» 本文抜粋
· · · · · · ·

なお今大会には、スケートボード界の神と呼ばれるレジェンドで自身もバート種目の現役選手であるトニー・ホークが、決勝メンバーを「ベストオブベスト」と呼ぶほどであり、世界中で最もレベルの高い10名が参加しメダル争いを行れることが明確化された。

今大会の決勝メンバーには、バートアラートで優勝し今大会前日のメガパーク種目でも既に金メダルを獲得しているフランスのエドアルド・ダメストイや、常に観客を見たことないトリックで魅了し自身7個目の金メダル獲得を狙うアメリカのジミー・ウィルキンス、そしてトニー・ホークが今大会で一番注目しており日本のスケートボートバート界を牽引している日本の芝田モト。それ以外にもX Gamesメダリストや世界チャンピオンの経験を持つスケーターたちが若手からベテランまで勢揃いした。

正直誰が勝ってもおかしくないメンバーで実力はかなり拮抗しているため、極限までに追求された超高難度トリックをいかにミスなくメイクできるかが勝敗の大きな分かれ目となる大会となった。

今大会のフォーマットはジャムセッションによるベストラン採用方式。36分間の中で一人30秒のランをトライし、複数回滑走したランから最も高い得点のランをベストスコアとして採用するルールの下で熾烈なメダル争いが繰り広げられた。

· · · · · · ·

» 記録データ

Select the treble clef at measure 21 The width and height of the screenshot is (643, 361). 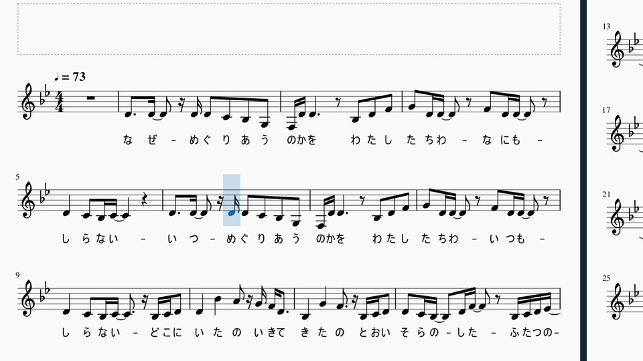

· · · · · · ·

» 課題内容 1
スケートボード大会についての本文抜粋では、ジャムセッションは何分間行われるか。
» 課題内容 2
スケートボード大会についての本文抜粋から、「なお今大会には、スケートボー」で始まり「メダル争いが繰り広げられた。」まで続く部分を一字一句変えずに引用してください。
一覧は使わなくてよい。

» 記述解答 1
36分間。

» 記述解答 2
なお今大会には、スケートボード界の神と呼ばれるレジェンドで自身もバート種目の現役選手であるトニー・ホークが、決勝メンバーを「ベストオブベスト」と呼ぶほどであり、世界中で最もレベルの高い10名が参加しメダル争いを行れることが明確化された。

今大会の決勝メンバーには、バートアラートで優勝し今大会前日のメガパーク種目でも既に金メダルを獲得しているフランスのエドアルド・ダメストイや、常に観客を見たことないトリックで魅了し自身7個目の金メダル獲得を狙うアメリカのジミー・ウィルキンス、そしてトニー・ホークが今大会で一番注目しており日本のスケートボートバート界を牽引している日本の芝田モト。それ以外にもX Gamesメダリストや世界チャンピオンの経験を持つスケーターたちが若手からベテランまで勢揃いした。

正直誰が勝ってもおかしくないメンバーで実力はかなり拮抗しているため、極限までに追求された超高難度トリックをいかにミスなくメイクできるかが勝敗の大きな分かれ目となる大会となった。

今大会のフォーマットはジャムセッションによるベストラン採用方式。36分間の中で一人30秒のランをトライし、複数回滑走したランから最も高い得点のランをベストスコアとして採用するルールの下で熾烈なメダル争いが繰り広げられた。